Mais la météo va décider autrement et mettre fin à tout espoirs de tentative au vu des 4 jours qui nous était encore impartis avant le retour en avion. Nous avons donc refait nos sacs et ficelé nos pulkas pour nous échappper vite avant l’arrivée du gros mauvais temps et être certains de pouvoir attrapper le petit coucou qui nous ramènerait à la civilisation.
Liste matos pour Moonflower Buttress
12 broches à glaces
1 jeu de friends du 000 black diamond au numéro 3 (bleu)
Un petit jeu de coinceurs (5)
Piolets traction avec longe Grivel
Crampons Sarken
Baudrier light Hirundos Petzl
8 dégaines light et 2 allongeable
Lunnette de soleil, crème solaire, stick à lèvre
Rappel d’Ice Twin en 60 m
Spantik
Ensemble haut et bas en doudoune pour les pause et au cas où
6 lyoph, des barres, des fruits sec, de l’additif pour l’eau (Tang)

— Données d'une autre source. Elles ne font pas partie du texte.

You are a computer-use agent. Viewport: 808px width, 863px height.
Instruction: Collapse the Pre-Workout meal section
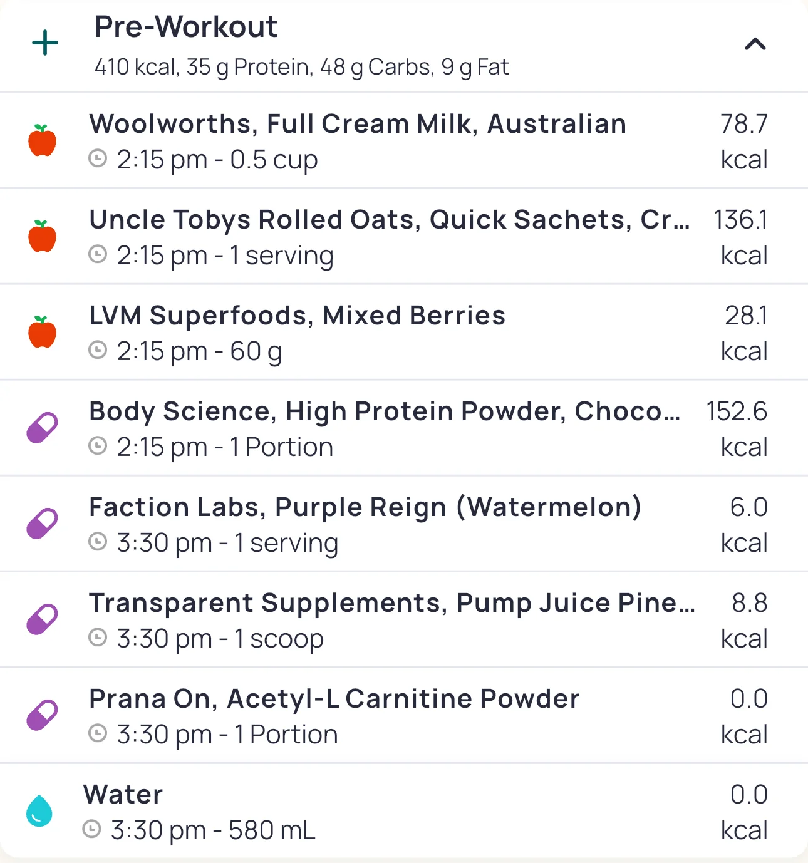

2 Camelbag que l’on portait très prêt du corps sous les vêtements pour qu’ils ne gèlent pas.
2 sacs de 40 litres
2 kits pour mouflage au cas où nous serions tombé dans une crevasse
Trousse à pharmacie
2 frontales (tikka et E-light, Petzl)
2 appareils photos G9 et G10
1 thermos d’1 litre
3 paires de gant chacun (fin gros et duvet)
2 Buff et un bonnet chacun
1 téléphone sat au cas où...
Frédéric Degoulet
Aspirant-guide né en 1982. Expédition au Groenland en 2004, ouverture de 2 big-wall. Expéditions au Maroc, au Népal (Gamesh Himal V, Bourses Expé 2007), Patagonie, Yosémite...
Benjamin Guigonnet
Aspirant-guide né en 1988. Expéditions en Turquie en ski de randonnée, Yosémite, Jordanie, Norvège (cascade de glace).